American geneticists

James_Van_Gundia_Neel

James Van Gundia Neel (March 22, 1915 – February 1, 2000) was an American geneticist who played a key role in the development of human genetics as a field of research in the United States. He made important contributions to the emergence of genetic epidemiology and pursued an understanding of the influence of environment on genes. In his early work, he studied sickle-cell disease and thalassemia conducted research on the effects of radiation on survivors of the Hiroshima atomic bombing.

Richard_Goldschmidt

Richard Benedict Goldschmidt (April 12, 1878 – April 24, 1958) was a German geneticist. He is considered the first to attempt to integrate genetics, development, and evolution. He pioneered understanding of reaction norms, genetic assimilation, dynamical genetics, sex determination, and heterochrony.
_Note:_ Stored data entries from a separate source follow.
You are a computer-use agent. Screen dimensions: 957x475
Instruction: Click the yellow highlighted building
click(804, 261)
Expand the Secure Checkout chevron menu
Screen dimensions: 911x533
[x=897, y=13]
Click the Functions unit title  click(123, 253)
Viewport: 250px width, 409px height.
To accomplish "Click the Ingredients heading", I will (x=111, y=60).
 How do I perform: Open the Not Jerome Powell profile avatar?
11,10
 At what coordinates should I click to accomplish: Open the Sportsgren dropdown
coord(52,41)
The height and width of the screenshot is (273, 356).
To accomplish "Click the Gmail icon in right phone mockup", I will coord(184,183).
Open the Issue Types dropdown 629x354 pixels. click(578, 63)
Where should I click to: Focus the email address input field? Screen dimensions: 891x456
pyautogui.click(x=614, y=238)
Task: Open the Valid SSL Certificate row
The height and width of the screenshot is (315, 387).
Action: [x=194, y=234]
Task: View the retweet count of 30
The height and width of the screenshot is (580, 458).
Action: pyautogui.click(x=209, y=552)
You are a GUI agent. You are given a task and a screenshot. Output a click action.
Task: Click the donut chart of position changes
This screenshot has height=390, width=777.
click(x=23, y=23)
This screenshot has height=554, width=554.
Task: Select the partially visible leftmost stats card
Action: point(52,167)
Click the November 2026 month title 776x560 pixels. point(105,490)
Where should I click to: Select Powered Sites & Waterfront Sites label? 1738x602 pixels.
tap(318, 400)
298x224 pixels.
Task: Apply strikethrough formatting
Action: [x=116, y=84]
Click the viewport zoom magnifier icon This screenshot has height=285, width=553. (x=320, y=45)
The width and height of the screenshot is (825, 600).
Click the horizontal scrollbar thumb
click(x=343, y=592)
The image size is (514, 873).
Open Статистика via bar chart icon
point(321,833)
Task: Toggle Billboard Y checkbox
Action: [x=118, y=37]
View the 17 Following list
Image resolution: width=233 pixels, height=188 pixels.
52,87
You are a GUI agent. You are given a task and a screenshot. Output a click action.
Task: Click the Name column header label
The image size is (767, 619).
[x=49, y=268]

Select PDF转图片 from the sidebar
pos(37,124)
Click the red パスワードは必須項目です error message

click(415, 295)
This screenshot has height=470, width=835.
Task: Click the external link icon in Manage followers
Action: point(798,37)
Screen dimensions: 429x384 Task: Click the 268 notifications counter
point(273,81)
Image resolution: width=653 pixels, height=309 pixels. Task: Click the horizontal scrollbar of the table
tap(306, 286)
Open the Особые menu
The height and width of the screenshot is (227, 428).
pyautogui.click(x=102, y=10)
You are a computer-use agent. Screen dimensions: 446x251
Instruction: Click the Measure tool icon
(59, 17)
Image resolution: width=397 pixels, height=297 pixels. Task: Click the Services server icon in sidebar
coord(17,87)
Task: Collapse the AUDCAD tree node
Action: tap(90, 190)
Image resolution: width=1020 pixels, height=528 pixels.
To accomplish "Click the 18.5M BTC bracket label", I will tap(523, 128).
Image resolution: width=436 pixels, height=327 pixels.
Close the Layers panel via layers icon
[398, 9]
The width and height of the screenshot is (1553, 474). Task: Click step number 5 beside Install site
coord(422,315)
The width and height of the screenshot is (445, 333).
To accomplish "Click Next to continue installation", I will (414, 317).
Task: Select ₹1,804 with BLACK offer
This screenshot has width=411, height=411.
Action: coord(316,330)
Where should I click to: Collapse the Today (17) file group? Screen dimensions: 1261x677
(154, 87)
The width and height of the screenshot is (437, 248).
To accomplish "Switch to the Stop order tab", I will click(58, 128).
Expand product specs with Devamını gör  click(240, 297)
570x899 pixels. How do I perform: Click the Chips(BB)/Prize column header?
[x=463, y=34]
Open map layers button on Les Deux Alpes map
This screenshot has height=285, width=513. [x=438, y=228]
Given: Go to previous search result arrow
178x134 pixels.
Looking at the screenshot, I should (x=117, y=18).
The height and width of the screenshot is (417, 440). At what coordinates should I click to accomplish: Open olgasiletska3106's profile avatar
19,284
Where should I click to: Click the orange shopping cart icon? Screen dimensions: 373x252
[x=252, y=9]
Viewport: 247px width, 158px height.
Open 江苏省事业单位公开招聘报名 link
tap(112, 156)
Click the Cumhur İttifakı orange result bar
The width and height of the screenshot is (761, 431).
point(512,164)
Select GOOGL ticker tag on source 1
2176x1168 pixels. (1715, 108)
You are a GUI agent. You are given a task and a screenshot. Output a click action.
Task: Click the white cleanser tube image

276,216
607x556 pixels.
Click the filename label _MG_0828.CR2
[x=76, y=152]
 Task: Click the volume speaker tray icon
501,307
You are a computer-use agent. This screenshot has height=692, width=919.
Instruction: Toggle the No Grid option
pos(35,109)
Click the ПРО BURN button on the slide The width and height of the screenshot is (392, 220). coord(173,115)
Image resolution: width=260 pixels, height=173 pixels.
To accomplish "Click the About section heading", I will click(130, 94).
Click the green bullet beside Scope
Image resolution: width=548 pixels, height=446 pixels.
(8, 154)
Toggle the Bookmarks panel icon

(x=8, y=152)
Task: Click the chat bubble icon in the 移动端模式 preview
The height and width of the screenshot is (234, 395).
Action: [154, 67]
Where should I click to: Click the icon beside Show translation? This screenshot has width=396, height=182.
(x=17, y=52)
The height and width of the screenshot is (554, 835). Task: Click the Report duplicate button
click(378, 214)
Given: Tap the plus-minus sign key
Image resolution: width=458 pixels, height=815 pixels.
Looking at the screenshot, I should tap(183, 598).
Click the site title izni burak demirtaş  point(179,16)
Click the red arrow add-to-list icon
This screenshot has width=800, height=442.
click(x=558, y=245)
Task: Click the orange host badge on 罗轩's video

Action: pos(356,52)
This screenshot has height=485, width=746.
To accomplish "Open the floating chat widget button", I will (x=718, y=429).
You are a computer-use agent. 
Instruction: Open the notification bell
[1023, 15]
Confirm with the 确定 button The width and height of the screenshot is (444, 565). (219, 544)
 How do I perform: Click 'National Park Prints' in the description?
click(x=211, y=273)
Controversially, Goldschmidt advanced a model of macroevolution through macromutations popularly known as the "Hopeful Monster" hypothesis.Goldschmidt also described the nervous system of the nematode, a piece of work that influenced Sydney Brenner to study the "wiring diagram" of Caenorhabditis elegans, winning Brenner and his colleagues the Nobel Prize in 2002.

Theodore_Puck

Theodore Thomas Puck (September 24, 1916 – November 6, 2005) was an American geneticist born in Chicago, Illinois. He attended Chicago public schools and obtained his bachelors, masters, and doctoral degree from the University of Chicago. His PhD work was on the laws governing the impact of an electron upon an atom and his doctoral adviser was James Franck. During WW II Puck stayed at the University of Chicago. There he worked in the laboratory of Oswald H. Robertson on the study of how bacteria and viruses can spread through the air and on dust particles. After a postdoc position in the laboratory of Renato Dulbecco, Puck was recruited in 1948 to establish and chair the University of Colorado Medical School's department of biophysics. He retired from the University of Colorado Medical School in 1995 as professor emeritus, but continued to do laboratory work there until a few weeks before his death.Puck was an early pioneer of "somatic cell genetics" and single-cell plating ( i.e. "cloning" .) This work allowed the genetics of human and other mammalian cells to be studied in detail. Puck's key work ultimately made modern genetics, such as the human genome and other mammalian genome projects, possible. Dr. Puck with the assistance of Philip I. Marcus, successfully cloned a HeLa cell in 1955.
Puck made many basic discoveries in several areas. Confirming research done in 1956 by Joe Hin Tjio, Puck's team found that humans had 46 chromosomes rather than 48 which had earlier been believed. He developed the CHO cell line from Chinese hamster ovarian cells for this work and contributed to deeper insights into chromosomes and genetics of mammalian cells. Derived CHO cell lines became the most productive manufacturing approach for therapeutic proteins, resulting in hundreds of highly efficient drugs. Puck studied X-rays and cellular mutations. He also isolated and studied cellular mutations.
Puck has won a number of honors for his work most notably the Albert Lasker Award for Basic Medical Research in 1958. In 1973 he was awarded the Louisa Gross Horwitz Prize from Columbia University together with Renato Dulbecco and Harry Eagle. Dulbecco won the Nobel Prize in medicine in 1975. Puck also founded the Eleanor Roosevelt Institute at the University of Denver, where he was an emeritus professor. A member of the National Academy of Sciences since 1960, Puck published more than 200 papers on topics including Alzheimer's disease and Down syndrome, and optimising radiotherapy dosages for the treatment of cancer.
He died following complications from a broken hip. Upon his death he was survived by his widow, three daughters, and seven grandchildren.